These mini birthdays are interesting milestones to stop and reflect. There is an abundance of enthusiasm for life when you have been close to losing it, but also a shift in who you are. Or maybe it’s merely the memory of who you were coming to the surface. I didn’t feel myself for so long. I floated dizzily through the motions to keep other people happy and at a distance. Never wanting them to know how bad it was. I was afraid they would push me away. Or maybe I was worried that would make it more real somehow if I let them in. When I visited people, it took every ounce of energy to play normal, to stay a part of a conversation. After visits, I slept in my car in parking lots, rest areas, and in strangers’ driveways. Or, if my husband was driving, I slept the entire trip home. I never wanted the people I cared about to know how much it exhausted me to see them.
I didn’t go outside much. Some gardening, a little sitting, napping in the shade. Life happened outside my window as I slept.
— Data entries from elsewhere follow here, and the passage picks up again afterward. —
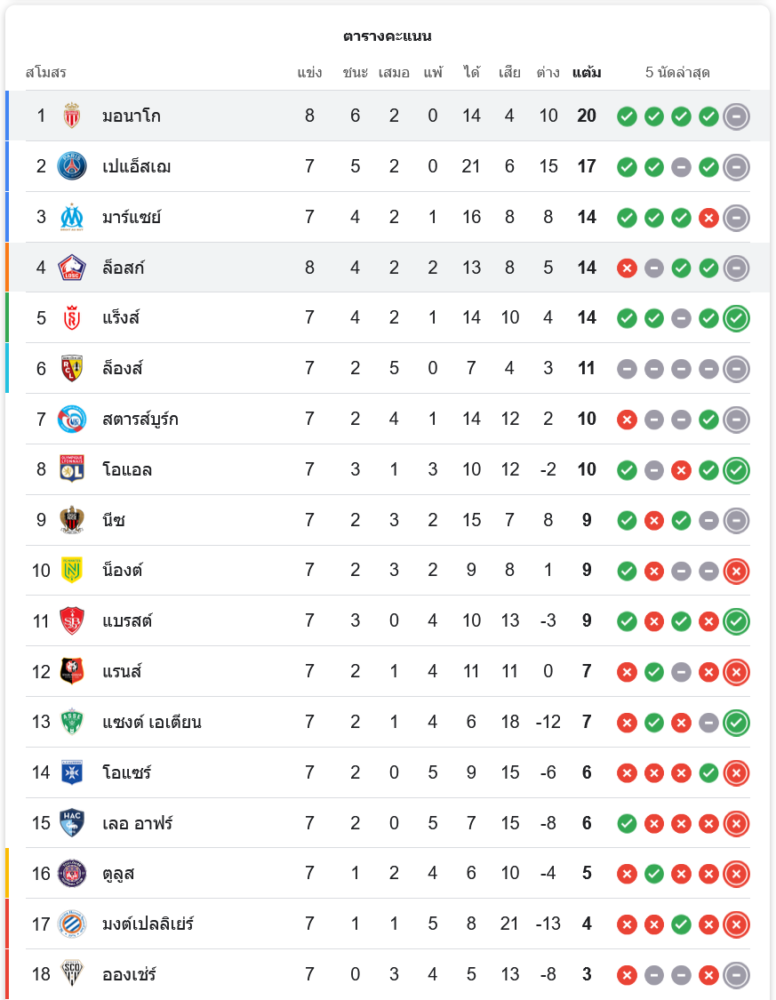Click the แต้ม points column header
Viewport: 776px width, 1000px height.
(587, 73)
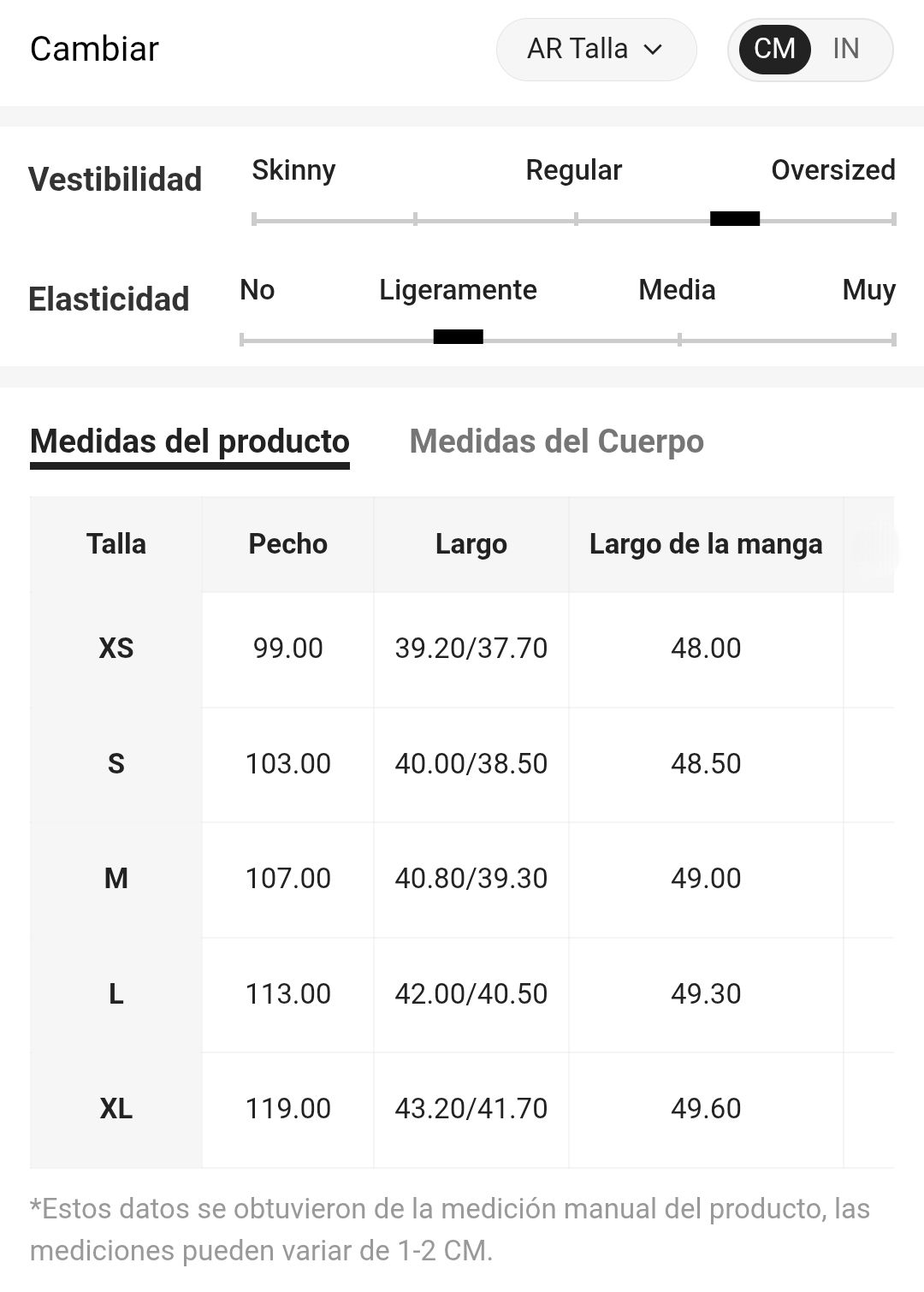924x1292 pixels.
Task: Click the 119.00 chest value for XL
Action: [288, 1109]
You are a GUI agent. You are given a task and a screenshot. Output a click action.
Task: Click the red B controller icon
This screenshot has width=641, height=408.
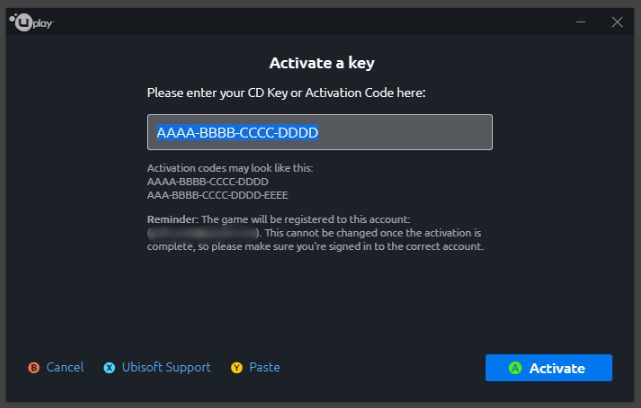click(x=34, y=368)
The seasons passed, and I watched my lilac bush transform from bud to flower, to leaves, to bare, to snow. It’s how I knew when in the world, we were. Time moved slowly as my head rested on a pillow with my strength gathering for work, treatments, family, and friends. I gave them everything I had.
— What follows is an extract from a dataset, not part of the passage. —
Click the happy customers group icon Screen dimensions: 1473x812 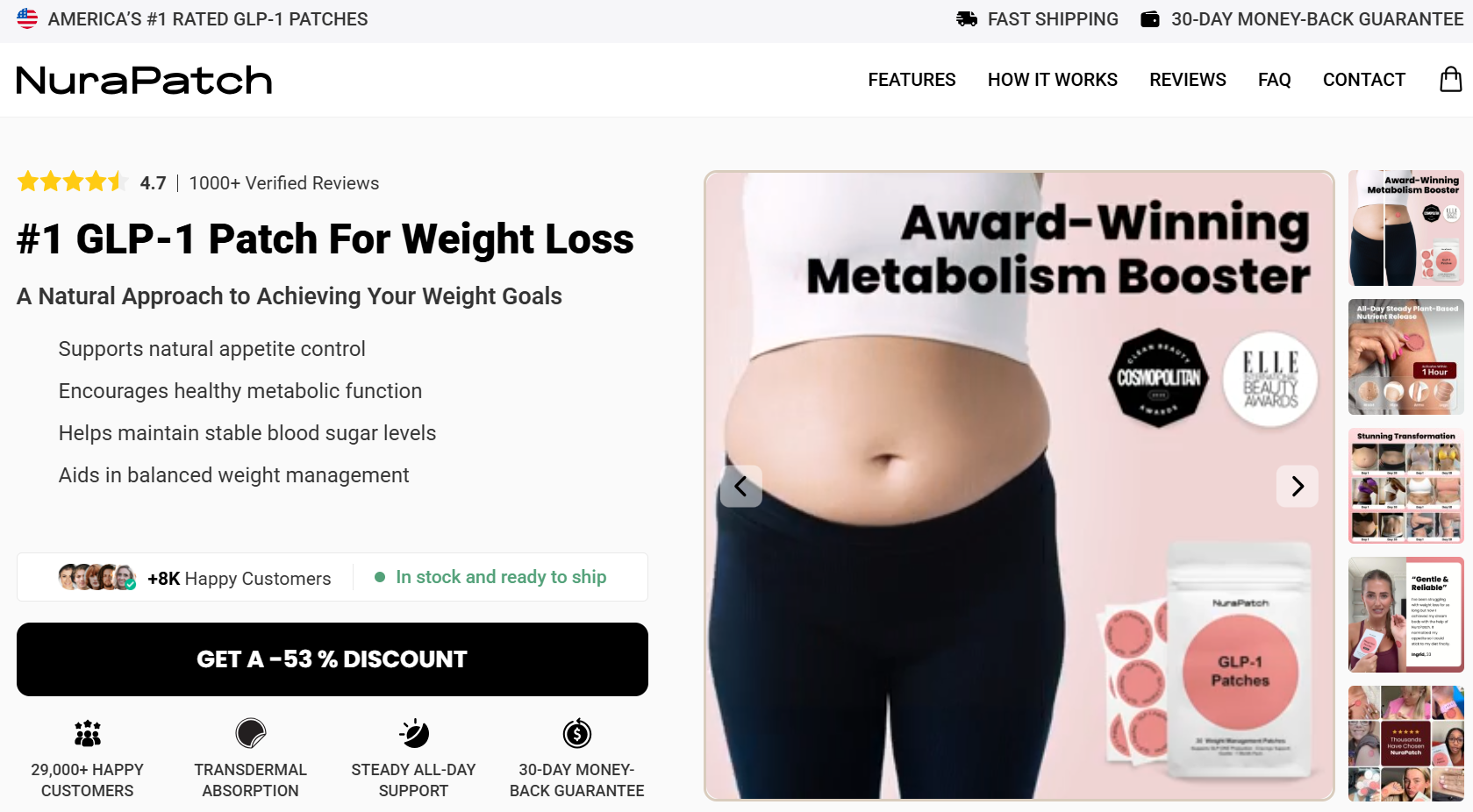coord(88,733)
It’s hard to remember how that pleasant and accommodating soul pretended enough that normalcy felt achieved. I can’t comprehend her sadness and pain anymore. I’m in awe of her spirit, strength, and patience. I can’t figure out how she held it together. I still grieve for her and those years. I must remember she is me and to honor myself.
I’ve gained back health, writing, travel, reading, jumping up and down at concerts, meeting people, reconnecting with people and nature. I’ve also lost people as I’ve tried to match up all these loose ends within myself, to feel like a complete person. Maybe not all relationships are supposed to be permanent, even if we think they are.
So as I attempt to honor, love, and respect the sad, tough girl on the left-hand side of the photo at the top, I also celebrate a happy mini-birthday to the girl on the right-hand side with a social distancing walk in the woods.